● Exercices à réaliser:
1. D'après le texte sur le groupement de Binza, quelle distance sépare la cité de Kiwanja du chef-lieu du territoire de Rutshuru ?
2. Poursuivez le texte sur le groupement de Binza après sa dernière phrase.

A la lisière de l’Ouganda sur la frontière d’Ishasa, le groupement de Binza, avec son potentiel agro-économique, demeure pourtant pauvre. Et les groupes armés y sont toujours présents obstruant les rares initiatives des populations. Une population attachée au retour de son chef, seul salut pour son développement.
En quittant la cité de Kiwanja (4km du chef-lieu du territoire de Rutshuru) en route vers le poste frontalier d’Ishasha, la diversité socio-économique et agropastorale contraste avec l’extrême pauvreté qui menace le Binza. Depuis plus d’une décennie, la contrée est quasi oubliée des autorités. Ecoles, centres de santé, bâtiments administratifs,…ces infrastructures pourtant indispensables pour le développement, ont tout perdu de leur beauté.
Elles datent des plus de 30 ans, pour la plupart explique Mugisha, un natif de Kisharo, le chef-lieu du groupement de Binza. La succession des régimes n’a eu presqu’aucune incidence sur le développement de ce groupement voisin aussi du parc des Virunga.
Des politiciens tireurs des ficelles
‘’ Il n’y a personne pour mener à bien les différents et éventuels projets de développement’’, reconnaît l’un des responsables locaux de la société civile faisant allusion à l’absence de l’autorité coutumière légitime. ‘’ Des ong sont venus, des bailleurs des fonds dans divers secteurs aussi, mais tous n’ont eu un interlocuteur valable enfin d’asseoir leurs activités’’, regrette, Ignace, un ancien agent d’une organisation internationale, qui a fermé ses portes six mois après une tentative ratée d’amorce des projets de développement.
Voisin du parc, qui l’entoure presque, le groupement de Binza, fait aussi l’objet d’une insécurité croissante. L’arrivée massive des réfugiers rwandais en 1994, y a beaucoup contribué. Avec la guerre de l’AFDL appuyé par l’armée rwandaise, des combattants Fdlr ont pris leurs quartiers dans le parc des Virunga, certaines localités de Binza notamment. Les guerres du Cndp d’abord, et du M23 en suite, et la naissance des groupes armés Nyatura, ont envenimé la situation. Au point de briser la cohésion sociale entre des communautés.
Certains politiciens, parmi les plus médiatisés du territoire de Rutshuru, serait parmi les tireurs de ficelles, avait révélé en 2014, plusieurs rapports d’ong dont Crisis group. ‘’ Ce sont eux, d’ailleurs qui mettent toute leur intelligence empêchant le rétablissement de l’autorité coutumière légitime dans ce groupement’’, avait reconnu un des membres de la commission provinciale d’arbitrage des conflits coutumiers, de passage fin novembre à Rutshuru. ‘’Nous savons bien qui est le chef légitime (Kadogo Bikamiro Amisi) mais les conditions sécuritaires nous empêchent pour l’instant de mettre fin aux querelles à la tête de ce groupement’’, reconnaît un autre notable.

● Lignes:
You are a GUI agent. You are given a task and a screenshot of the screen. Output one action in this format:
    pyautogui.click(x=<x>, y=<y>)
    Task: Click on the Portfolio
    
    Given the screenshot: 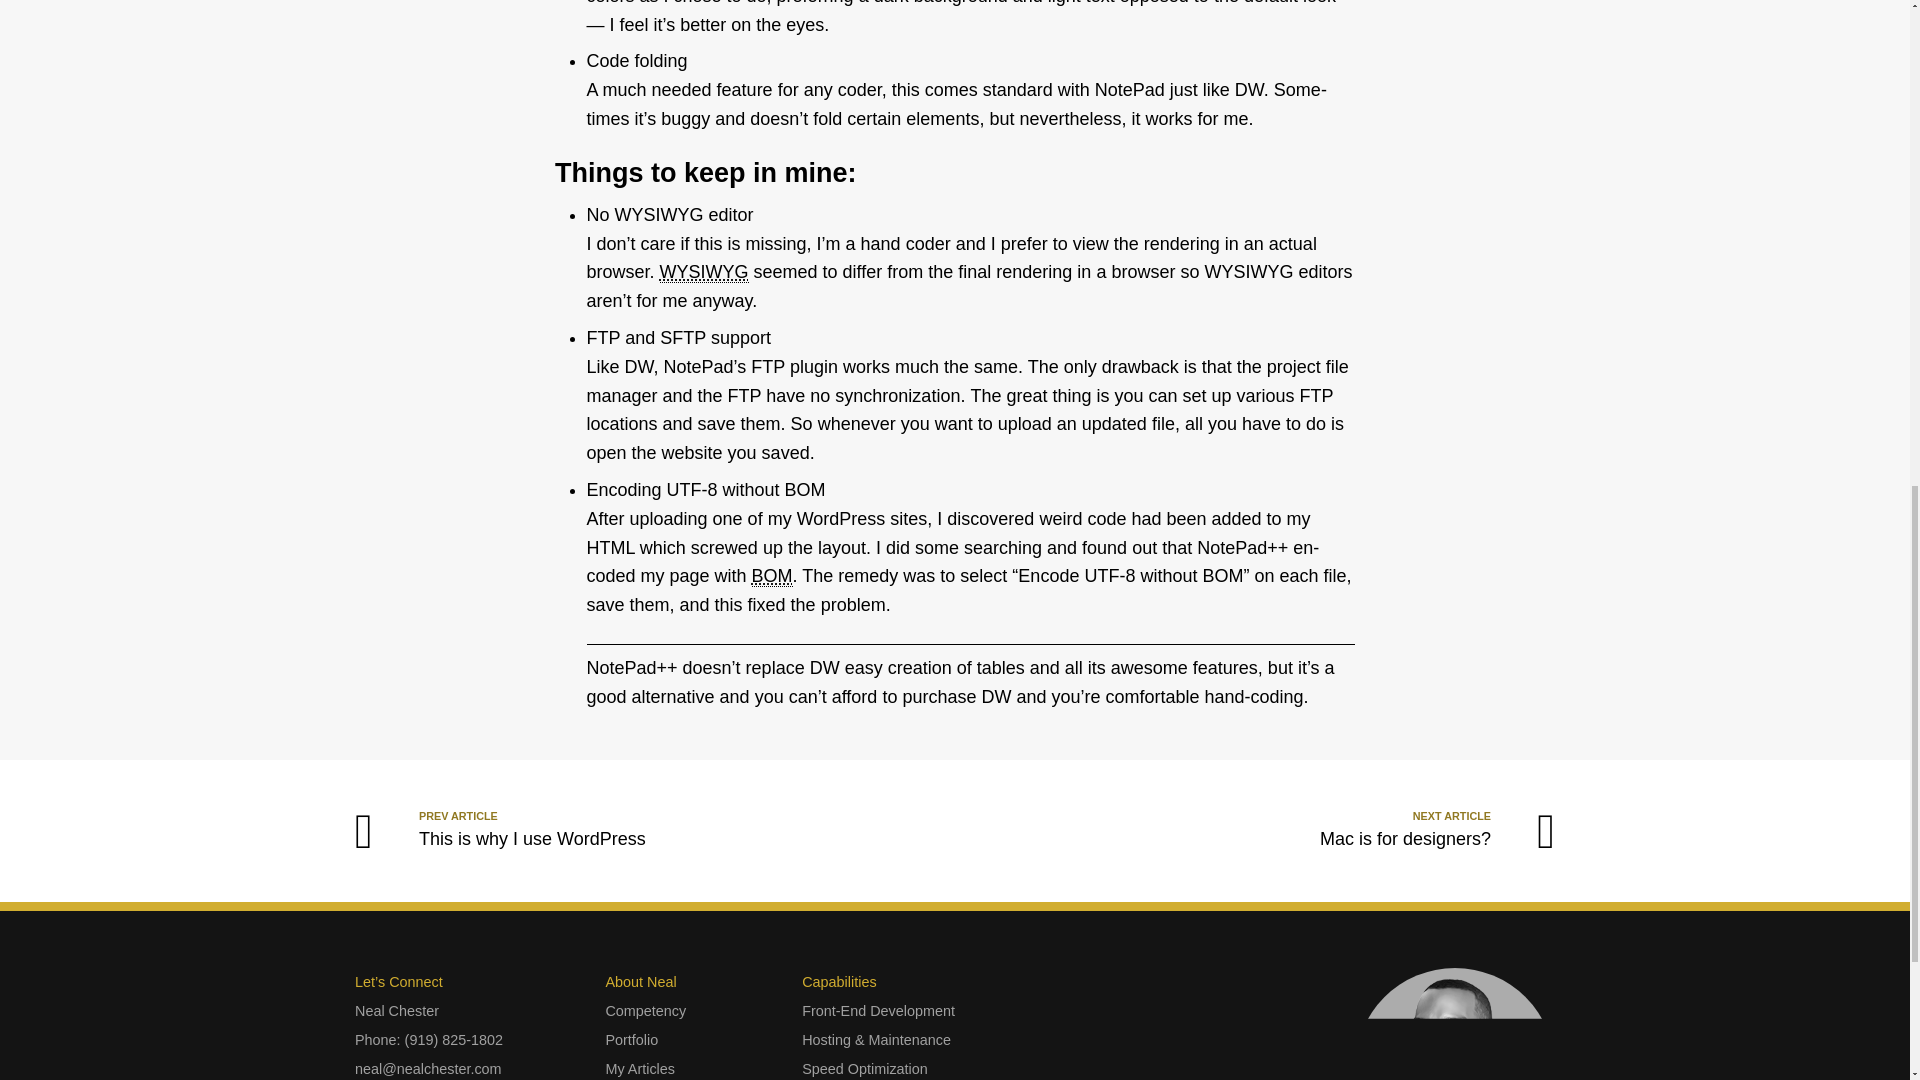 What is the action you would take?
    pyautogui.click(x=477, y=830)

● Liste des réponses:
1. 4 km.

2.
Le vrai chef…espoir de développement
Le vrai chef, se serait le Mwami Kadogo. Ce vieux connu pour son patriotisme et son attachement à sa population a pourtant fait le frais des menaces. Alors que la commission d’arbitrage des conflits coutumiers travaillait au bureau du territoire, des centaines de jeunes ont été mobilisés enfin de barrer tout passage à celui que le Binza attend pour son décollage socio-économique. C’était un coup monté par ses détracteurs, certains notables concurrents, nous avouera plutard un des jeunes mobilisés.
De la ligné royale de Binza, Amisi Kadogo Bikamiro, bénéficie pourtant du soutien de la famille royale et des gardiens de coutume. Appuyer par toute la notabilité de Kisharo en passant par Nyamilima, Ishasha,…ce mwami investi officiellement par son arrêté de reconnaissance du ministère de l’intérieur, n’a jamais eu le beau temps de s’installer dans le palais royal de Kisharo.
Pour cause, la route menant à son groupement est toujours infestée par ses adversaires. Prêts à tout, même sa mort renseigne des nombreuses sources. Des protagonistes bénéficieraient même d’une main politico-sécuritaire latente mais dénoncée par la population. Des hommes et des femmes, dont l’espoir de tout développement passerait par le retour de celui qu’ils considèrent à leurs yeux comme le véritable chef de groupement.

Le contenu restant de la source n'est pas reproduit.